- _STATED EXERCISE_
Rewrite the data starting at the line that contains "You are a computer-use agent. The height" and ending at the line that contains "Action: click(246, 204)", changing "checkbox" to "check box" and leaving everything else as it is.

-------- MATERIAL FOR THIS EXERCISE

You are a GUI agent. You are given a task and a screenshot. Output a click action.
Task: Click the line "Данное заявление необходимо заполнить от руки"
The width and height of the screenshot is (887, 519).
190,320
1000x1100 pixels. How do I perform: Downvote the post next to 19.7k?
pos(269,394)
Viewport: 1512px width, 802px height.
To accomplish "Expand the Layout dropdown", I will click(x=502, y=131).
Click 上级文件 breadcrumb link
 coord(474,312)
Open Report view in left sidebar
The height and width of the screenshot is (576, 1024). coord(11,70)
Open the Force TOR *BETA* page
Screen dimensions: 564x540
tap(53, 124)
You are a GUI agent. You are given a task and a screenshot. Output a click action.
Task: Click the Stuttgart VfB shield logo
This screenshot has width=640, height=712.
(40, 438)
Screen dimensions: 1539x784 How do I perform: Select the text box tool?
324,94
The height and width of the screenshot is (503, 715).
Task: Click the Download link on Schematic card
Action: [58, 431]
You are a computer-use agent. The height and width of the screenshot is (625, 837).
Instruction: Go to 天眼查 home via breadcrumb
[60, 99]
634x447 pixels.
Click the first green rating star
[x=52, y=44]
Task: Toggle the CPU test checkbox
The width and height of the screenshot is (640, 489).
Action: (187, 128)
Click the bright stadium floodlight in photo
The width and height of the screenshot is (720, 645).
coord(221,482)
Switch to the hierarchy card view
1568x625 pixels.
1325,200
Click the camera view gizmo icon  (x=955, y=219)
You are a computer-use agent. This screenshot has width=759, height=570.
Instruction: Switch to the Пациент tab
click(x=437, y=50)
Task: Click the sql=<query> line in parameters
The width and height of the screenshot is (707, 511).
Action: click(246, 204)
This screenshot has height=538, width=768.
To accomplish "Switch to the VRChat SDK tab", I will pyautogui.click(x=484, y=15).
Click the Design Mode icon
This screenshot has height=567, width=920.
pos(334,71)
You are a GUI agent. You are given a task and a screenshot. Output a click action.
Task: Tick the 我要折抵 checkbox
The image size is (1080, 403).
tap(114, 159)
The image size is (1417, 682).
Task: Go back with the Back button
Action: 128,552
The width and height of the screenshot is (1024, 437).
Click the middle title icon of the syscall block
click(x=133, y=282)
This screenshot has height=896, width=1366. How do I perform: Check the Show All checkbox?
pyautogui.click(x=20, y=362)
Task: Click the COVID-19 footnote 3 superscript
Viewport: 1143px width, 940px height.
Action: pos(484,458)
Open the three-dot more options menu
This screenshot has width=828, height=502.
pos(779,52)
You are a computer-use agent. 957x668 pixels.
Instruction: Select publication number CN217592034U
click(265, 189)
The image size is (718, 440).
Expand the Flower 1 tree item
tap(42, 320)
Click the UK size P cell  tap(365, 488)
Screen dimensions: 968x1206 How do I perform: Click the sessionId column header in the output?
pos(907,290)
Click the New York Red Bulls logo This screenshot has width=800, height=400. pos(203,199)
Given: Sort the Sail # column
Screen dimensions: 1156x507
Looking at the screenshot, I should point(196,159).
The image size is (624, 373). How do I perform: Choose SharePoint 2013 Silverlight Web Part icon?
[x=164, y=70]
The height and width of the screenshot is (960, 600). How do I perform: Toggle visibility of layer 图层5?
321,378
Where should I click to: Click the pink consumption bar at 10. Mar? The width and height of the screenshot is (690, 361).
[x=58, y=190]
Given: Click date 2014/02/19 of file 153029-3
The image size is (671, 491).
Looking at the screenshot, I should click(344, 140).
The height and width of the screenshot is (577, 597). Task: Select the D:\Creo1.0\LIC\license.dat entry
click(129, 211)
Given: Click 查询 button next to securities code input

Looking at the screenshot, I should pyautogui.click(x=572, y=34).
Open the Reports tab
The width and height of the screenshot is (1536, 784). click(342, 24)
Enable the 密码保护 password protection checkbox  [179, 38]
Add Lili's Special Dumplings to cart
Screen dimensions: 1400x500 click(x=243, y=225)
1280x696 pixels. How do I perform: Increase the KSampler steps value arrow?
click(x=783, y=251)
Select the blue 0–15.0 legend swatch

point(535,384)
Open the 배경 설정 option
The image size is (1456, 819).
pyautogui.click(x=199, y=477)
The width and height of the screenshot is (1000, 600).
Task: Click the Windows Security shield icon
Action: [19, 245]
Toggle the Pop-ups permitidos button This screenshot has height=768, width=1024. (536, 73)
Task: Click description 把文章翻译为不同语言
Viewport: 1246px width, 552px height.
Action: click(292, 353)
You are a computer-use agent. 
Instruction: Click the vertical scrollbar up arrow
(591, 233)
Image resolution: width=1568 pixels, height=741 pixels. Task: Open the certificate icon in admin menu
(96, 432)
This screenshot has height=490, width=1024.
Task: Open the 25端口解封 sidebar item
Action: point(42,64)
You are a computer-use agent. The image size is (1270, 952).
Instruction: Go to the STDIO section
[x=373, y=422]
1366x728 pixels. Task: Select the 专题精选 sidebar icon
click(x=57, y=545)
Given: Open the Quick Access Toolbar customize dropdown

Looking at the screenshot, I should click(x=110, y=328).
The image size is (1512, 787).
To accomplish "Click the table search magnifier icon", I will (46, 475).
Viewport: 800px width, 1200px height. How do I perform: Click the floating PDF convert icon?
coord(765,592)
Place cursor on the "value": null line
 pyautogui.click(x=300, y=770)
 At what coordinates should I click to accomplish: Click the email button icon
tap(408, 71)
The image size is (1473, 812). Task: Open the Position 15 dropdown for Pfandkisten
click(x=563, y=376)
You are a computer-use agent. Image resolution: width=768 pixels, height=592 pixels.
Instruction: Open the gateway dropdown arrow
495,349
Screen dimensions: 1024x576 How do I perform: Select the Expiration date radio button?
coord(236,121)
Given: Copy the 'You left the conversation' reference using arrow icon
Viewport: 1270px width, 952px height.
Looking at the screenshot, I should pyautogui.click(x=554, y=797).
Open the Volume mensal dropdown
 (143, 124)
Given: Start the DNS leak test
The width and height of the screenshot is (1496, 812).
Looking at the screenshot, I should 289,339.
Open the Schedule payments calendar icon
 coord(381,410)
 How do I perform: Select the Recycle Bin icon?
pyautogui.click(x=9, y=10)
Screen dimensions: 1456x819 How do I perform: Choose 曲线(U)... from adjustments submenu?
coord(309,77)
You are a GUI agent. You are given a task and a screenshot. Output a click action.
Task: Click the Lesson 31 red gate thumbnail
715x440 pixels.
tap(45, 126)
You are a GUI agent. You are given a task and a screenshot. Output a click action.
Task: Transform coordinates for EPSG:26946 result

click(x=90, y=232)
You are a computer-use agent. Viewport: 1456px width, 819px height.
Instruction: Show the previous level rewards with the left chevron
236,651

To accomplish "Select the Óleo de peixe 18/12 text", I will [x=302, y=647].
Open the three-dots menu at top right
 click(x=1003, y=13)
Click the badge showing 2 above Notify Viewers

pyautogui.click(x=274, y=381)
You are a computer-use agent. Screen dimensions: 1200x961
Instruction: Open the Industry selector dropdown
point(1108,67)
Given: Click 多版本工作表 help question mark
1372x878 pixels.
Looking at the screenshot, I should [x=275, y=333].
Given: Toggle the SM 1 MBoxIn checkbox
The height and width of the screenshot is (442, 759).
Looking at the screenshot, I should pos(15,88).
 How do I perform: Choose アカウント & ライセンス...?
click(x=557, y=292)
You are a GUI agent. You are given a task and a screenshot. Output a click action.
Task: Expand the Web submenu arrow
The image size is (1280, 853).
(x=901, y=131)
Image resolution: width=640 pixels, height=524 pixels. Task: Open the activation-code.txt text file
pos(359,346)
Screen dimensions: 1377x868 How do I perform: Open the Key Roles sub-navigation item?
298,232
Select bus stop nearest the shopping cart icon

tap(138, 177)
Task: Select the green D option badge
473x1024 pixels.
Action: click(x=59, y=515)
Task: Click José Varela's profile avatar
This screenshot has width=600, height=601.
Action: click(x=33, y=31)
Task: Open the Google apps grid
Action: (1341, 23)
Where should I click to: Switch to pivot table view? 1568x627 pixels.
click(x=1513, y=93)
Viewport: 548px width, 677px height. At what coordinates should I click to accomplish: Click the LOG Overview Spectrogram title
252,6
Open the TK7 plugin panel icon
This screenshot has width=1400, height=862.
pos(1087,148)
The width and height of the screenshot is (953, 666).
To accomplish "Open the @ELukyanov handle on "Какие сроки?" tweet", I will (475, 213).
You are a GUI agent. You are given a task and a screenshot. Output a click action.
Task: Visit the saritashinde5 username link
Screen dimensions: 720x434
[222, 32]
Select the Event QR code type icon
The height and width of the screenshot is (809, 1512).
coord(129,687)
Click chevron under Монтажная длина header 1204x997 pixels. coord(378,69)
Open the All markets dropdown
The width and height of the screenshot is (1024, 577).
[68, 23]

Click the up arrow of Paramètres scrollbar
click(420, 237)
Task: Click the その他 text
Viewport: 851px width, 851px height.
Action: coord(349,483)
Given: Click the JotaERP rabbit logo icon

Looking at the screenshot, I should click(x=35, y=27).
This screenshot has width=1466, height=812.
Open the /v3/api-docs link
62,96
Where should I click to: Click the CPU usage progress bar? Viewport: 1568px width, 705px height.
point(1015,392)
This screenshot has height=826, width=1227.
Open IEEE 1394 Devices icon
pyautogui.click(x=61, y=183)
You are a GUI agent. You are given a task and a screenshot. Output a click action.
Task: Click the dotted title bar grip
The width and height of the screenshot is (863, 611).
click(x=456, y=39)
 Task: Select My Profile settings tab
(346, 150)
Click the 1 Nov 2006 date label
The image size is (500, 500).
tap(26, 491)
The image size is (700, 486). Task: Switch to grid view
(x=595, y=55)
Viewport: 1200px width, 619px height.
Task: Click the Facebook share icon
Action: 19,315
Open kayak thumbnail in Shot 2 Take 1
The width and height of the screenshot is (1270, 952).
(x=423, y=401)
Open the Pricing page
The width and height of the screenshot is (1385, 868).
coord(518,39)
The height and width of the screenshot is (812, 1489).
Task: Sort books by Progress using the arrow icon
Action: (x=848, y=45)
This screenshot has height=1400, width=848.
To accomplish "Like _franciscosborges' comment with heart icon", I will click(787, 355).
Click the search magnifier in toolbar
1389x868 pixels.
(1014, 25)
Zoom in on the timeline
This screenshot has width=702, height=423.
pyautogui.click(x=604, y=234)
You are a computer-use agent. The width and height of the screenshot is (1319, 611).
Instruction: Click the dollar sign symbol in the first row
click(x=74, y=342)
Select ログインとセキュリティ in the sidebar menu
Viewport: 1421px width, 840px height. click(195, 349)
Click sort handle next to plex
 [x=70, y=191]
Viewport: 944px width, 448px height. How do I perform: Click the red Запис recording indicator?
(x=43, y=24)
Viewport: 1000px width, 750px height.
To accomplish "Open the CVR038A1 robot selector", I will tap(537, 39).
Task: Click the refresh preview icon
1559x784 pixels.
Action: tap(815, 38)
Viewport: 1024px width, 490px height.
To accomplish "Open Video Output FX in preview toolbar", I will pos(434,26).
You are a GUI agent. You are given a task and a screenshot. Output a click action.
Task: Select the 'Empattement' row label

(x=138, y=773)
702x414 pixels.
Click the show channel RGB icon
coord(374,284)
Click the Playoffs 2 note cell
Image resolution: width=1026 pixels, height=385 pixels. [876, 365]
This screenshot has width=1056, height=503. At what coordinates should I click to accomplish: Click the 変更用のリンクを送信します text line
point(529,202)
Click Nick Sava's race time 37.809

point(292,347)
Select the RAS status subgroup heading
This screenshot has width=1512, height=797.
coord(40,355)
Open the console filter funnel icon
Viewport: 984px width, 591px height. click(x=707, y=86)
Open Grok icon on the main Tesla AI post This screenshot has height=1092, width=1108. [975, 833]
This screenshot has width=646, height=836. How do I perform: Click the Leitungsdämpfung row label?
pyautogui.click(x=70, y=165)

----------------

- _WORKED ANSWER_
You are a computer-use agent. The height and width of the screenshot is (625, 837).
Instruction: Go to 天眼查 home via breadcrumb
[60, 99]
634x447 pixels.
Click the first green rating star
[x=52, y=44]
Task: Toggle the CPU test check box
The width and height of the screenshot is (640, 489).
Action: (187, 128)
Click the bright stadium floodlight in photo
The width and height of the screenshot is (720, 645).
coord(221,482)
Switch to the hierarchy card view
1568x625 pixels.
1325,200
Click the camera view gizmo icon  (x=955, y=219)
You are a computer-use agent. This screenshot has width=759, height=570.
Instruction: Switch to the Пациент tab
click(x=437, y=50)
Task: Click the sql=<query> line in parameters
The width and height of the screenshot is (707, 511).
Action: click(246, 204)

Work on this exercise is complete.